_THE EXERCISE_:
Rewrite the records with "pixel" changed to "point" and everything else kept as it is, leaving out the pictures.

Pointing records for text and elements
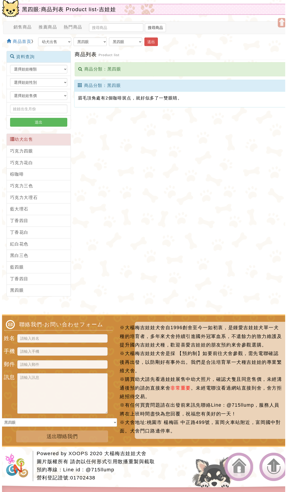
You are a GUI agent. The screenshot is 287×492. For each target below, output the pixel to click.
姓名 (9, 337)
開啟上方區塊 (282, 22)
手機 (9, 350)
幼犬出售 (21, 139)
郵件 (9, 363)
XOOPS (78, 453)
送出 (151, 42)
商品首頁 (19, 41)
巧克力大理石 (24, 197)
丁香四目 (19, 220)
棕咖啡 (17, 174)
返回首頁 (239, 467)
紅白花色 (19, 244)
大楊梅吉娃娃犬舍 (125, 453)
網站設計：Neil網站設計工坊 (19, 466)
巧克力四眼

_WRITTEN ANSWER_:
You are a GUI agent. The screenshot is 287×492. For each target below, output the point to click.
姓名 (9, 337)
開啟上方區塊 (282, 22)
手機 (9, 350)
幼犬出售 (21, 139)
郵件 (9, 363)
XOOPS (78, 453)
送出 (151, 42)
商品首頁 (19, 41)
巧克力大理石 (24, 197)
丁香四目 (19, 220)
棕咖啡 (17, 174)
返回首頁 (239, 467)
紅白花色 (19, 244)
大楊梅吉娃娃犬舍 (125, 453)
網站設計：Neil網站設計工坊 (19, 466)
巧克力四眼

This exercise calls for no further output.